■ **PROBLEM**
A verbatim copy of all entries is the expected output.
BEGIN
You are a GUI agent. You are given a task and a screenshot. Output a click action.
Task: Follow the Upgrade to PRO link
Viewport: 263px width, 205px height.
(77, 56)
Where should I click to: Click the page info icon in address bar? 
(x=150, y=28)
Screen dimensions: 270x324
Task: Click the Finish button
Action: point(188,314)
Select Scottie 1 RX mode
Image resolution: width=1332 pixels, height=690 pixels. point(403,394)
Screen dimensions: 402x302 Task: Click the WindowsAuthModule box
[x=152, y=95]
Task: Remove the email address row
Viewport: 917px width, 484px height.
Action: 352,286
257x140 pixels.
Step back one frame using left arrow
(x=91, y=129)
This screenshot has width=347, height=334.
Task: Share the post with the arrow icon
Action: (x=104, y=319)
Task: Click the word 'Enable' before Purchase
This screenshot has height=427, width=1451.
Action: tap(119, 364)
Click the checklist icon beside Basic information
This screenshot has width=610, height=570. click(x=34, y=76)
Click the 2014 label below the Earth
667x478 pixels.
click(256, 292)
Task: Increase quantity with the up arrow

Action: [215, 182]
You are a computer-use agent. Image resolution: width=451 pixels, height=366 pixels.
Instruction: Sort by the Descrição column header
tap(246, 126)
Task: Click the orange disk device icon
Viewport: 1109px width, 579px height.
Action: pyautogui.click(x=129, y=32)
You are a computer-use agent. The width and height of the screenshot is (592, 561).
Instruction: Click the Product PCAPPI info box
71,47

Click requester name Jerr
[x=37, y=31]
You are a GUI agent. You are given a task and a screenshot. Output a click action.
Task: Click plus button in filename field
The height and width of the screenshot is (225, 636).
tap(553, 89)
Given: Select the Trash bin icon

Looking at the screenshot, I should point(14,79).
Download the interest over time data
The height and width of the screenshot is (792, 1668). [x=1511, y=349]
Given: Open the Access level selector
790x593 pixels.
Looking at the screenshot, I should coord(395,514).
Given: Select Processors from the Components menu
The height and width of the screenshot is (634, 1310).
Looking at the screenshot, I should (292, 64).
END
■ **RESPONSE**
You are a GUI agent. You are given a task and a screenshot. Output a click action.
Task: Follow the Upgrade to PRO link
Viewport: 263px width, 205px height.
(77, 56)
Where should I click to: Click the page info icon in address bar? 
(x=150, y=28)
Screen dimensions: 270x324
Task: Click the Finish button
Action: point(188,314)
Select Scottie 1 RX mode
Image resolution: width=1332 pixels, height=690 pixels. point(403,394)
Screen dimensions: 402x302 Task: Click the WindowsAuthModule box
[x=152, y=95]
Task: Remove the email address row
Viewport: 917px width, 484px height.
Action: 352,286
257x140 pixels.
Step back one frame using left arrow
(x=91, y=129)
This screenshot has width=347, height=334.
Task: Share the post with the arrow icon
Action: (x=104, y=319)
Task: Click the word 'Enable' before Purchase
This screenshot has height=427, width=1451.
Action: tap(119, 364)
Click the checklist icon beside Basic information
This screenshot has width=610, height=570. click(x=34, y=76)
Click the 2014 label below the Earth
667x478 pixels.
click(256, 292)
Task: Increase quantity with the up arrow

Action: [215, 182]
You are a computer-use agent. Image resolution: width=451 pixels, height=366 pixels.
Instruction: Sort by the Descrição column header
tap(246, 126)
Task: Click the orange disk device icon
Viewport: 1109px width, 579px height.
Action: pyautogui.click(x=129, y=32)
You are a computer-use agent. The width and height of the screenshot is (592, 561).
Instruction: Click the Product PCAPPI info box
71,47

Click requester name Jerr
[x=37, y=31]
You are a GUI agent. You are given a task and a screenshot. Output a click action.
Task: Click plus button in filename field
The height and width of the screenshot is (225, 636).
tap(553, 89)
Given: Select the Trash bin icon

Looking at the screenshot, I should point(14,79).
Download the interest over time data
The height and width of the screenshot is (792, 1668). [x=1511, y=349]
Given: Open the Access level selector
790x593 pixels.
Looking at the screenshot, I should coord(395,514).
Given: Select Processors from the Components menu
The height and width of the screenshot is (634, 1310).
Looking at the screenshot, I should (292, 64).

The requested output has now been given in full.